Les données issues des systèmes de contrôle et des systèmes d'information

marketing ou du FCC ne sont pas les seules à être utilisées. Grâce à la micro-

technologie, bien des succursales établissent elles-mêmes leurs objectifs, leur budget et

leurs points de contrôle. Ces systèmes locaux de report n'ont cependant pas été étudiés

dans le cadre de cette recherche.

La quantité de données à manipuler et la complexité des décisions à prendre

sont telles que l'organisation ne peut s'en tirer sans un système de planification plus ou

moins sophistiqué.

- «À ce moment là, dans les années 83, on a commencé à mettre sur pied

la planification stratégique. À mettre sur pied le secteur marketing et tranquillement pas vite l'information de gestion est devenue comme une nécessité. Elle est devenue comme un moyen. (On a vu) comment l'informatique ne répond pas à nos besoins en tant qu'information de gestion. ... Chez nous l'informatique les quinze premières années, les dix premières années elle a été tout simplement....

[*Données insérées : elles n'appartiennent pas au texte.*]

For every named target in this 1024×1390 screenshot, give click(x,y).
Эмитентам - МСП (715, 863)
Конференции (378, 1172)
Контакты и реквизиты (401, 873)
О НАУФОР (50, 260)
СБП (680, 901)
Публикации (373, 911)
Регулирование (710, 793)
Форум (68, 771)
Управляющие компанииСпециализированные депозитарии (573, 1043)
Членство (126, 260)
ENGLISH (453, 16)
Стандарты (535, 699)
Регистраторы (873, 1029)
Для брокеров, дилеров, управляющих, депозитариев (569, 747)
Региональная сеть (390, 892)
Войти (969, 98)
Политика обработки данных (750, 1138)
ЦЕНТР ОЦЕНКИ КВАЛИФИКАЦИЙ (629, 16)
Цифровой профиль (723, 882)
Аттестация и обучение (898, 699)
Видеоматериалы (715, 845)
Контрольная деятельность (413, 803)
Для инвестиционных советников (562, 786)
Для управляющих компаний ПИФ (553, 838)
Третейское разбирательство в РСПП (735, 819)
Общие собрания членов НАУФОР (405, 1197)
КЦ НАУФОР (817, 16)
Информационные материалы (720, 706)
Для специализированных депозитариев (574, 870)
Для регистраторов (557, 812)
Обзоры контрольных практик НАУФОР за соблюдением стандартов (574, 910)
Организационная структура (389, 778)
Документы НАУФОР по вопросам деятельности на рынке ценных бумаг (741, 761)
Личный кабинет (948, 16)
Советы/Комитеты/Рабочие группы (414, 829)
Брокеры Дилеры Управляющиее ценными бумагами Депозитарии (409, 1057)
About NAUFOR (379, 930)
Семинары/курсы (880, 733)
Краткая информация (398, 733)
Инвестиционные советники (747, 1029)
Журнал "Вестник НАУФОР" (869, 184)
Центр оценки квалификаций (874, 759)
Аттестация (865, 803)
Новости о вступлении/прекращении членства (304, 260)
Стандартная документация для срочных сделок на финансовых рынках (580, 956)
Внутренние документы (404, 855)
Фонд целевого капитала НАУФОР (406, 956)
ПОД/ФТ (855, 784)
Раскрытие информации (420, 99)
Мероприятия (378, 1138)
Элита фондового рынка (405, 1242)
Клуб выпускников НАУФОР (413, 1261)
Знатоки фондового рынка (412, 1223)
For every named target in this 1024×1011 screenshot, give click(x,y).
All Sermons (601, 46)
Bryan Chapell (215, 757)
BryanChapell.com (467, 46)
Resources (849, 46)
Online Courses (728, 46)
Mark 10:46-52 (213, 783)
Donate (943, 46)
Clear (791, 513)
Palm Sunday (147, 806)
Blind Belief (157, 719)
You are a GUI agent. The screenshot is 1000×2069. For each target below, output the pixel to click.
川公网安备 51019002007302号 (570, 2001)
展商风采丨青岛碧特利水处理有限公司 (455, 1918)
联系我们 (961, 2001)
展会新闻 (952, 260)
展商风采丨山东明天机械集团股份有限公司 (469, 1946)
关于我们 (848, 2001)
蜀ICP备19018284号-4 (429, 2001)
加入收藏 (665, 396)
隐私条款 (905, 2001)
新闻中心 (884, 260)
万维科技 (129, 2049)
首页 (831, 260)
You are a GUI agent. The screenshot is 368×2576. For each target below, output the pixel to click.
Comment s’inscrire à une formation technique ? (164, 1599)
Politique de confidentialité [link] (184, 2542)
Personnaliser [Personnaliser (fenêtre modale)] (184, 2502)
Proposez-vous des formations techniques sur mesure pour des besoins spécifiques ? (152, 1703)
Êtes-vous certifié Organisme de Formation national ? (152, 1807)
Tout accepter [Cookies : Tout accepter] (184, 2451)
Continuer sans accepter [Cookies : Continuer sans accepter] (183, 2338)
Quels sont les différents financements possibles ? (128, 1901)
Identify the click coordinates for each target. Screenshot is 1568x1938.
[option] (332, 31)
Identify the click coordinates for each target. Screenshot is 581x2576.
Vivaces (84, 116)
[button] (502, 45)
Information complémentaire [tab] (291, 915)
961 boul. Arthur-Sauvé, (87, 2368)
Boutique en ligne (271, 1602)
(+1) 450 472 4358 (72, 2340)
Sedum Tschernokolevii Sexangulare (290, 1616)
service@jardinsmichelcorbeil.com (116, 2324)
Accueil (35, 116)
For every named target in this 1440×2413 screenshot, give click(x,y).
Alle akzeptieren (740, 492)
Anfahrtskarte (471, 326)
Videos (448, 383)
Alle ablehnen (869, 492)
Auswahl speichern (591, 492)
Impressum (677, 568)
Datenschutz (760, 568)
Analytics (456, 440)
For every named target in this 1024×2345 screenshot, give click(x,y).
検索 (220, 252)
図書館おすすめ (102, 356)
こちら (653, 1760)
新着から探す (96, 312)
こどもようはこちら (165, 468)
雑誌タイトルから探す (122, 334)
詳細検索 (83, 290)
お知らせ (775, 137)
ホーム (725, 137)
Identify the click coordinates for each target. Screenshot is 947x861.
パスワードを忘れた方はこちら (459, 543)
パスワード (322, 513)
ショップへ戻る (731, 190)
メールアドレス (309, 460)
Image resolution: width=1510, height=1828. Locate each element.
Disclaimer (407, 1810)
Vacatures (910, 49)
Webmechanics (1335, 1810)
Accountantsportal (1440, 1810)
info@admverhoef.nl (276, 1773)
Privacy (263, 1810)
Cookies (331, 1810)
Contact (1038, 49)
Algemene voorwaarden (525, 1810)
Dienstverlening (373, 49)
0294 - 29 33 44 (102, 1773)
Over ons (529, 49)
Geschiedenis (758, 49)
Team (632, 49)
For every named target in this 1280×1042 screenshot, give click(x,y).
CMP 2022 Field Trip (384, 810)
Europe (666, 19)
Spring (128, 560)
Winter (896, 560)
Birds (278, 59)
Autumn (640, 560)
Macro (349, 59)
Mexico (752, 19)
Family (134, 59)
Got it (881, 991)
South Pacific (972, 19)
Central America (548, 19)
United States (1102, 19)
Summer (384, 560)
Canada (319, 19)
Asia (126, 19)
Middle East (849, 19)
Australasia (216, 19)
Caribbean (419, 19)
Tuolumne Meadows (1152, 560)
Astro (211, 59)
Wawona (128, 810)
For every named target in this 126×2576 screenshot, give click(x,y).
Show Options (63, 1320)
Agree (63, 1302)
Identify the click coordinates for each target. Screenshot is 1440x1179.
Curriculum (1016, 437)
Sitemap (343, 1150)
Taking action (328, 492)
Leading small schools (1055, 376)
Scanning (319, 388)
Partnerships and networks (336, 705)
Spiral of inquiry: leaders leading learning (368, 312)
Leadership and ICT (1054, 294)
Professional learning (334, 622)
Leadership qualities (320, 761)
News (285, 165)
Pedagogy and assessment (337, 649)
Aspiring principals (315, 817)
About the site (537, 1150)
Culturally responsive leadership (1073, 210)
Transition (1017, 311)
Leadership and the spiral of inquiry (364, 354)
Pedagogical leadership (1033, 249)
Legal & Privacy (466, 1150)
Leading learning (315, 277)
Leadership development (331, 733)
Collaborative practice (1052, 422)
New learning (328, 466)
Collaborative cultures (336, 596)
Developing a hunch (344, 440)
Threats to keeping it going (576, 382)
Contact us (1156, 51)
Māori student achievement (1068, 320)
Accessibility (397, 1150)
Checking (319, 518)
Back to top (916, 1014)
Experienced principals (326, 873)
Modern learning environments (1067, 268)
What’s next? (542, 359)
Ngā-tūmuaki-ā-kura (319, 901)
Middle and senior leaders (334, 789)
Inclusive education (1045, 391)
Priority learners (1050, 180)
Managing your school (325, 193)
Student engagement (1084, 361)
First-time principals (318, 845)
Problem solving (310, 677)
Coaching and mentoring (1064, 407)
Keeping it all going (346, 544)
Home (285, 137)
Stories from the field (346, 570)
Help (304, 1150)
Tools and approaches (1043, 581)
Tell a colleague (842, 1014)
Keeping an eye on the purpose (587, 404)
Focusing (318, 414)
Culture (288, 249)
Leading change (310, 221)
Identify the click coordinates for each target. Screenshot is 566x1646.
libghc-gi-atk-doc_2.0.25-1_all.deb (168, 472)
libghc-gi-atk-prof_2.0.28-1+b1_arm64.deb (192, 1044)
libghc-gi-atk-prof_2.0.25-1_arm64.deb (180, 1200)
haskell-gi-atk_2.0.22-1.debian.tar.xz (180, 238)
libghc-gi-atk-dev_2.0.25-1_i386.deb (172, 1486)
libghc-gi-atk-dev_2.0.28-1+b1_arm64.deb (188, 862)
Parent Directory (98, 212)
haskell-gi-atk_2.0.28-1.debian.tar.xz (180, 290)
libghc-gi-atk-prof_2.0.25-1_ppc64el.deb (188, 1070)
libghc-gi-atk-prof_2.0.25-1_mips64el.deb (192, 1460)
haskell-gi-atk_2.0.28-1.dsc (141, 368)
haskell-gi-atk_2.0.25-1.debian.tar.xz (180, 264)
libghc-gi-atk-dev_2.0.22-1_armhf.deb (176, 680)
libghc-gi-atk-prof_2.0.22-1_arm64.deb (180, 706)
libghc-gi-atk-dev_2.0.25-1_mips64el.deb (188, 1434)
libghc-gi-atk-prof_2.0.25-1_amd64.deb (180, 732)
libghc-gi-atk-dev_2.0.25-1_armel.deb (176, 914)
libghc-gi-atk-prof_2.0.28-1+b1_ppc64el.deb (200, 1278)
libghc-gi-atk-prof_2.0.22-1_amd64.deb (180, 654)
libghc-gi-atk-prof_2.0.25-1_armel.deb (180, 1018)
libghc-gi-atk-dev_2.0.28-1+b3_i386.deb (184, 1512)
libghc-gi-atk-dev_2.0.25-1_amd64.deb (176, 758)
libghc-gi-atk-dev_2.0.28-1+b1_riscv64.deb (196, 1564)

- ...transactionnelle. - ...transactionnelle. Mais pas du tout, c'était pas du tout de l'information

pour les gens qui analysaient les phénomènes dans le sens où on n'avait pas les informations requises pour voir ce qui se passait sur le terrain. L'information n'était pas faite pour ça».

Nos observations nous amènent à penser que l'espace vide qui a éclaté - le lien

entrepreneurial informatique/sommet stratégique - se recompose au sommet mais cette

fois sans l'informatique. Certaines des organisations observées n'ont pas de «staff» de

planification stratégique parce qu'elles ne croient pas dans ce concept.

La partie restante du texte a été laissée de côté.